# selaginella



## gary1218 (Dec 31, 2005)

Just couldn't pass up this large bunch of selaginella when I walked by it at the nursery today.









This is what I mainly went for. A little ground cover for the next imi viv.


----------



## dom (Sep 23, 2007)

that looks like a huges green brain


----------



## Frogtofall (Feb 16, 2006)

Nice Selaginella specimen. I can't tell from the pics, is that "Gold Tips" or variegated?


----------



## Android1313 (Dec 15, 2006)

Nice score! Yeah it looks like gold tips that got a ton of light to me! :shock:


----------



## housevibe7 (Sep 24, 2006)

That is an amazing looking plant Gary. Unfortunately my usually very green thumb does not extend to selaginella and I kill almost all of it I have...


----------



## gary1218 (Dec 31, 2005)

Frogtofall said:


> Nice Selaginella specimen. I can't tell from the pics, is that "Gold Tips" or variegated?


Gold tips.

There were DOZENS of these pots, $6.99. If it wasn't for the cold winter weather I would have bought several and shipped them to you guys. Sorry


----------



## harrywitmore (Feb 9, 2004)

That is an amazing Selaginella. I do not think it is S krausiana 'Gold Tips' though. But I'm not sure what it is.


----------



## syble (Mar 20, 2007)

I've got one of those growing in my tank, great plants, nothing seams to bother it!
Sib


----------



## defaced (May 23, 2005)

I've seen it referred to as "frosty" if I remember right. I bought a few last year but I didn't acclimate it properly and it keeled over.


----------



## syble (Mar 20, 2007)

I've found some plants are really hit and miss when it comes to aclimation. I've had all my nepenthes work excellent except 1, iveys were 50/50, and baby's tears either takes right off the bat or dies a fungusy death quickly! I've only got the one frosted fern, and it didn't seam to notice that it got moved.
Sib


----------



## flyangler18 (Oct 26, 2007)

> I've had all my nepenthes work excellent except 1


Yep, same here- _madagascariensis_ just doesn't seem to do well for me!


----------



## syble (Mar 20, 2007)

it was a talengensis for me, died with avengance!
Sib


----------



## KeroKero (Jun 13, 2004)

Yeah it's probably 'Frosty' if the tips are white.... it's a S. martensii cultivar if I remember correctly. Try taking cuttings off it and rooting them for use in the terrarium rather than trying to put the whole plant in (which gets kinda large anyways).
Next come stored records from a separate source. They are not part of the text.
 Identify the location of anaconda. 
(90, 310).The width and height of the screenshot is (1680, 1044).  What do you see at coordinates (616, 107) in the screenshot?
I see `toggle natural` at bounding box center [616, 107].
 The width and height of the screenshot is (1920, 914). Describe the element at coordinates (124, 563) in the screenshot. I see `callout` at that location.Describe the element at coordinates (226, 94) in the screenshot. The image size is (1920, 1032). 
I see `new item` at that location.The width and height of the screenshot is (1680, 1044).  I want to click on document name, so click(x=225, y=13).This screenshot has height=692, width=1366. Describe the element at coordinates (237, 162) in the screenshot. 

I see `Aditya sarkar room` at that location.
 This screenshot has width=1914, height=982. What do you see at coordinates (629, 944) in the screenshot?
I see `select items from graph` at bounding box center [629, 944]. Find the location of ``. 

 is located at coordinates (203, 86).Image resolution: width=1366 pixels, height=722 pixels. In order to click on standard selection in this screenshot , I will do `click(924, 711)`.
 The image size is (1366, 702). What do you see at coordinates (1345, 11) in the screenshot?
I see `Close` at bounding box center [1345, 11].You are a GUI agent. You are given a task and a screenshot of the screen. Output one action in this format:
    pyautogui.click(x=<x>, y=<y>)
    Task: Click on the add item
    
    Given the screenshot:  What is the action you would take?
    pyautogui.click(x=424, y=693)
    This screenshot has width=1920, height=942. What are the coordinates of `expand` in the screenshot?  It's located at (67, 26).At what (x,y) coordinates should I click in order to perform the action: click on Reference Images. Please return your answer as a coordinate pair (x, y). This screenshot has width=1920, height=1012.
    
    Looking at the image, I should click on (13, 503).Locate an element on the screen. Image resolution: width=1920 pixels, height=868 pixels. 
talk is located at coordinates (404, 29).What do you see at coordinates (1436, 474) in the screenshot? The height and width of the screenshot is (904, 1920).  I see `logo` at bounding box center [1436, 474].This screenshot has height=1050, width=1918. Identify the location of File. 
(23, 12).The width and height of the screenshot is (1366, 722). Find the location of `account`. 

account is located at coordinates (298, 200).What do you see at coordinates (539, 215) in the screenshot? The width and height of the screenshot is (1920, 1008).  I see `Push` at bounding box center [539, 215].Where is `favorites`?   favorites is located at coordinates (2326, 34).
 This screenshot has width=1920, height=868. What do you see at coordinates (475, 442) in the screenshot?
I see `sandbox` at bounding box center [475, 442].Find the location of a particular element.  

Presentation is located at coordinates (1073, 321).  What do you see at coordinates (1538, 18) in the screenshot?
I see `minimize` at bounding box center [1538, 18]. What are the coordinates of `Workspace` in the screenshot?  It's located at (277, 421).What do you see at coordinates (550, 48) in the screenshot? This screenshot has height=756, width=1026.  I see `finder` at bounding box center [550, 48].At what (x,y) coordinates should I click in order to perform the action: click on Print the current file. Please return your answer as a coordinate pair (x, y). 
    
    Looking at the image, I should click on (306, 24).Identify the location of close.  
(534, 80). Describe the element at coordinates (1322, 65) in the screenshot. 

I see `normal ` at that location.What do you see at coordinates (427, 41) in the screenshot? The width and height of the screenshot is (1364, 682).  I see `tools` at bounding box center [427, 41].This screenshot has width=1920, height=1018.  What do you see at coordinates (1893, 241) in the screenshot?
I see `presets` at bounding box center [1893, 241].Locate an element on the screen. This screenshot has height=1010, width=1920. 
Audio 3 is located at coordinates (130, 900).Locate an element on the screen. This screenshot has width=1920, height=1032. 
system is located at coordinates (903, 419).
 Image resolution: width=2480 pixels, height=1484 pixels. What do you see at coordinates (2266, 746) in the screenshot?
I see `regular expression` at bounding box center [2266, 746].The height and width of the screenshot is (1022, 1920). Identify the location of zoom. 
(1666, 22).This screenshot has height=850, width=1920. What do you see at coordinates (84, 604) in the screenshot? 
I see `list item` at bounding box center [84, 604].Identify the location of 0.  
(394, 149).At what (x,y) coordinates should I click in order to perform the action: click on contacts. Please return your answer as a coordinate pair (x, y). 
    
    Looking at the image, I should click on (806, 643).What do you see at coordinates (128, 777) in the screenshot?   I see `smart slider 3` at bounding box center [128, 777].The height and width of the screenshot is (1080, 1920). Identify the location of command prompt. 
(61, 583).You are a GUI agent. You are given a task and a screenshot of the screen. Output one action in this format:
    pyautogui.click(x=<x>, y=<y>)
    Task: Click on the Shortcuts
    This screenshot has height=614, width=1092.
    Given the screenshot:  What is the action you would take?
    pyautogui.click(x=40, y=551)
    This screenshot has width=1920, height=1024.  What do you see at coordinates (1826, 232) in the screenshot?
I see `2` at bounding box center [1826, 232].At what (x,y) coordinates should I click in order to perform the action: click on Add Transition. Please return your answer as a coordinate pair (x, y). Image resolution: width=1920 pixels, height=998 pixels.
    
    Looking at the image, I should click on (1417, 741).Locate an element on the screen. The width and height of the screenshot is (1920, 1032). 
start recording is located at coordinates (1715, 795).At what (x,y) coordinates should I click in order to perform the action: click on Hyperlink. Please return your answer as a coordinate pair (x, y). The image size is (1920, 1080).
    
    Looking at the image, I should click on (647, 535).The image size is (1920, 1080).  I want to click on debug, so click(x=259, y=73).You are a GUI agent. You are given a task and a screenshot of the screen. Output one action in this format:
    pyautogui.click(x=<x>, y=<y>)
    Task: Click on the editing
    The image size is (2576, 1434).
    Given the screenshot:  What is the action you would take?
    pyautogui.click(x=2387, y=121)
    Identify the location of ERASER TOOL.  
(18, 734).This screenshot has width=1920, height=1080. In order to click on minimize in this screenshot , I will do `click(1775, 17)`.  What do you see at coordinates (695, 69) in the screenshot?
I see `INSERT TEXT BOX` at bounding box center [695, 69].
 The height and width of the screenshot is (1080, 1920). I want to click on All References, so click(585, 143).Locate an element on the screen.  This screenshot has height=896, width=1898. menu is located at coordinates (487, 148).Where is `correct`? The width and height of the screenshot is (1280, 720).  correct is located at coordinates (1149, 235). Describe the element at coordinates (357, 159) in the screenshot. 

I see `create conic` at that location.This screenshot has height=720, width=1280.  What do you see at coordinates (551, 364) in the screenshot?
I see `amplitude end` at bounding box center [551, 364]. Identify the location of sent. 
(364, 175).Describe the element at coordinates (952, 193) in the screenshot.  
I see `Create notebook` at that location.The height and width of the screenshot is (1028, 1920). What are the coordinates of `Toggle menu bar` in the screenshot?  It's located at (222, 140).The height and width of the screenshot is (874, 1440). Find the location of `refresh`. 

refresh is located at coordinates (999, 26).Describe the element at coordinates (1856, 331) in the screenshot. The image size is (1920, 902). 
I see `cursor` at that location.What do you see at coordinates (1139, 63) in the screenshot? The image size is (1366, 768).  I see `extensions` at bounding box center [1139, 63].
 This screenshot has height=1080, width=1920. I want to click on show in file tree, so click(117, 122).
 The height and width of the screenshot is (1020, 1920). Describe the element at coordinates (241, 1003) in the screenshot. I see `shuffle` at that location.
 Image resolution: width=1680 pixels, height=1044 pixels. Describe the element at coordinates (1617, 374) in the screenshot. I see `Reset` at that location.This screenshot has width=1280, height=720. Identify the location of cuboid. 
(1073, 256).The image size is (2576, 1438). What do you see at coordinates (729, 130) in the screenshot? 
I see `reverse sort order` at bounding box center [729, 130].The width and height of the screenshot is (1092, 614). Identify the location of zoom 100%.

And I find you description of Marble Queen pothos as a "ground cover" amusing since it will do everything it can to grow UP. :lol:


----------



## gary1218 (Dec 31, 2005)

KeroKero said:


> And I find you description of Marble Queen pothos as a "ground cover" amusing since it will do everything it can to grow UP. :lol:


Bad choice of wording on my part  I guess I meant it will be along the bottom substrate so that the bottom is not just bare and will give the imis some places to hide.


----------



## KeroKero (Jun 13, 2004)

That's what the leaf litter is for  The imis will more likely use pothos as a place to climb around and call and such 

I've had luck in the past using Philo. scandens... but that also is good for when you don't want to collect eggs because they will hide them between the hanging leaves of the philo...


----------



## gary1218 (Dec 31, 2005)

KeroKero said:


> That's what the leaf litter is for  The imis will more likely use pothos as a place to climb around and call and such


That's in there too. Basically the front 1/3 of the viv is a few inches of mag leaves. The back 2/3 will be the pathos "jungle"


----------